The Malmo Festival, the city’s biggest event taking place this August 16 to the 23rd, boasts many terrific musical acts, theatre, food etc.
However, my fringe festival loving self longed for some strange, odd, non-conventional entertainment something like Möllevångsfestivalen that I experienced in 2009.
This small organic, neighborhood festival blew me away with its collection of backyard concerts, non-conventional theatre venues and abundant street food.
I felt I found a potential venue for future performances. Now to my horror I’ve discovered it’s gone.
However, a few weekends ago, my sadness evaporated when I stumbled into Malmo’s Roller Derby Festival, this weekend long event hosted at Malmo’s open house cultural center STPLN featured international roller derby bouts, roller-skating workshops, a citywide roller-skating tour and more all for free.
This whole scene reminded me of San Francisco’s vibrant flare yet not due to the veneer of tattoos, dreadlocked hair and punk rock fashion.

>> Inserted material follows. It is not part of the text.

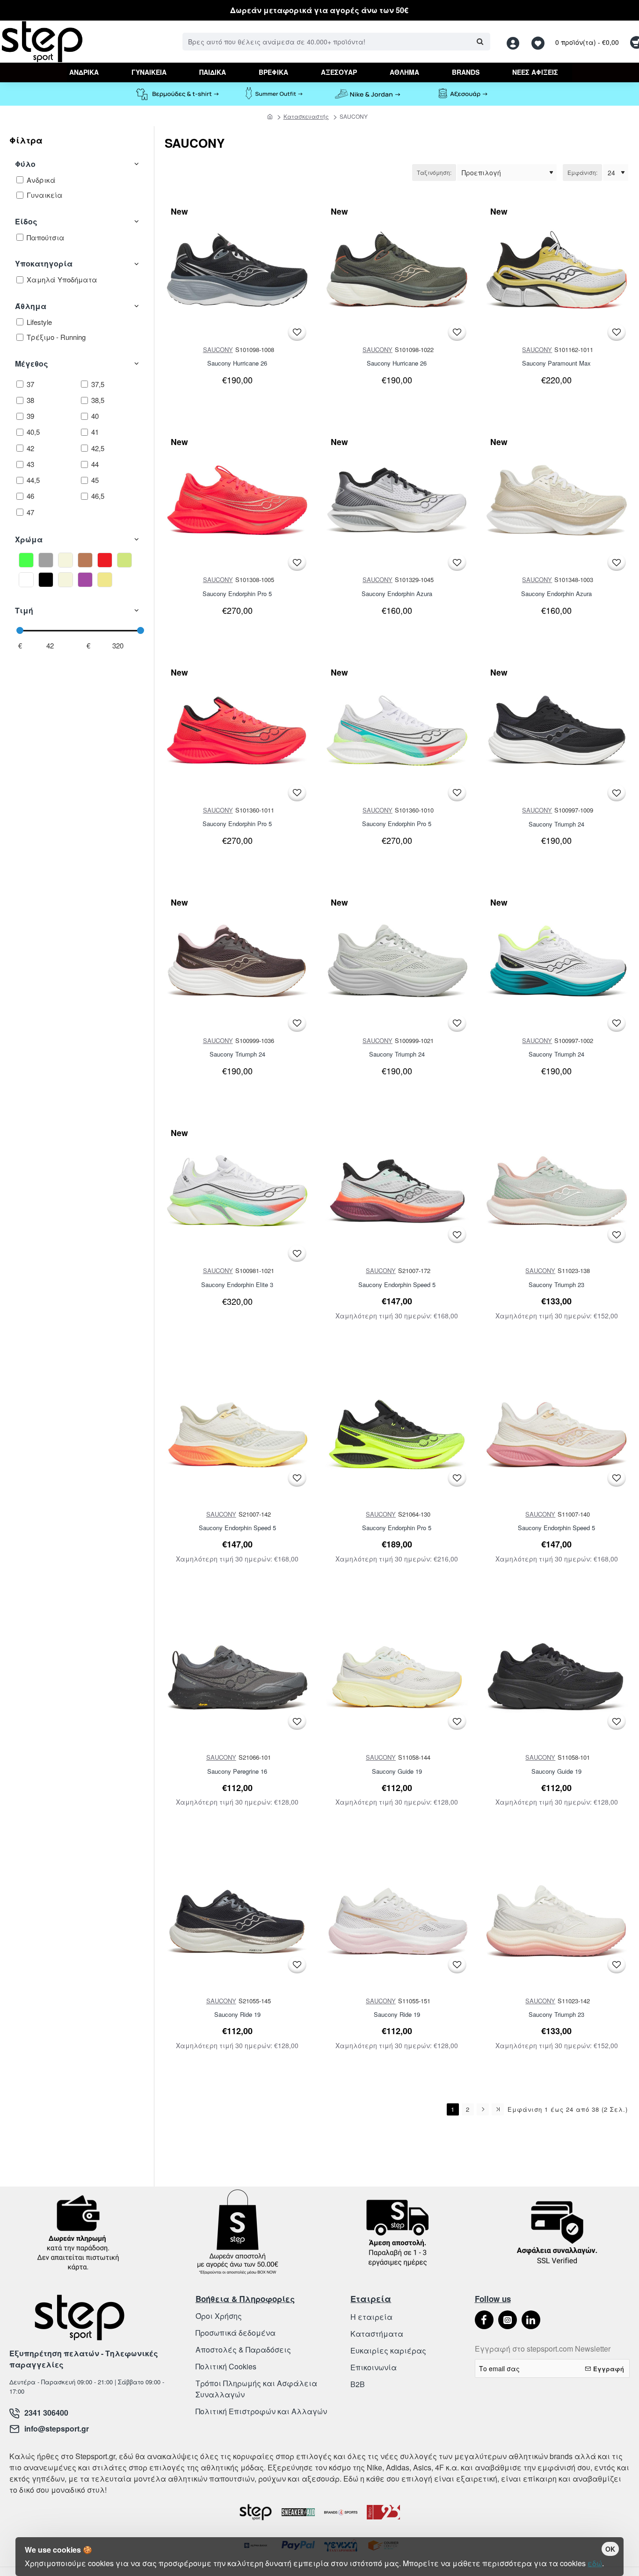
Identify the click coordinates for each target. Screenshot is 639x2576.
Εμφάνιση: (582, 172)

Nor because they presented an alternative to Malmo’s rigid, standardized society but because this scene offered an accepting, anything goes mentality which contrasts the city’s often stifling, unaccepting mindset.
When I attended this event at Stapelbäddsparken in the western harbor, I realized why Malmo came in 4th directly behind San Francisco recently in Forbes Magazine’s list of the 15 most inventive cities.
Malmo’s roller derby crew are not your average Scandinavians living a same-as-it-ever-was life style who never dare to think or act outside of the pre-decided norm but rather are people who possess a Why wouldn’t you as opposed to the all common Swedish well you couldn’t attitude.
For me this reveals that Sweden’s future exists not in its traditions but rather its ability to be different, flexible and accepting of the non-traditional and in its prowess to innovate as oppose to stagnate.
Sweden’s rich cultural history represents its blessing and its curse offering the comfort of the known yet at the same time the weight of its past.
Like a ship clinging to an anchor outweighing it one risks being drug down by the very object that offers security.
As a volunteer guided my 7-year-old daughter through a roller skating workshop another coxed my wife and I into a pair roller skates.
Clint Eastwood’s Dirty Harry stated once “ A man’s got to know his limitations.”
At 48 I certainly do as some things I plan never to do again or even attempt.
The acceptance of my aging body as well as my accident prone nature ranks roller skating with parachuting on my not-to-do list.
Yet the contagious enthusiasm in the ether channeled the in a for a penny in for a pounding attitude of my youth.
As I strapped on a pair and the protective gear I jokingly asked if they had a pillow for my butt.
Malmo’s Roller Derby may come and go but the people draw to it possess the qualities required for Malmo’s and Sweden’s future success.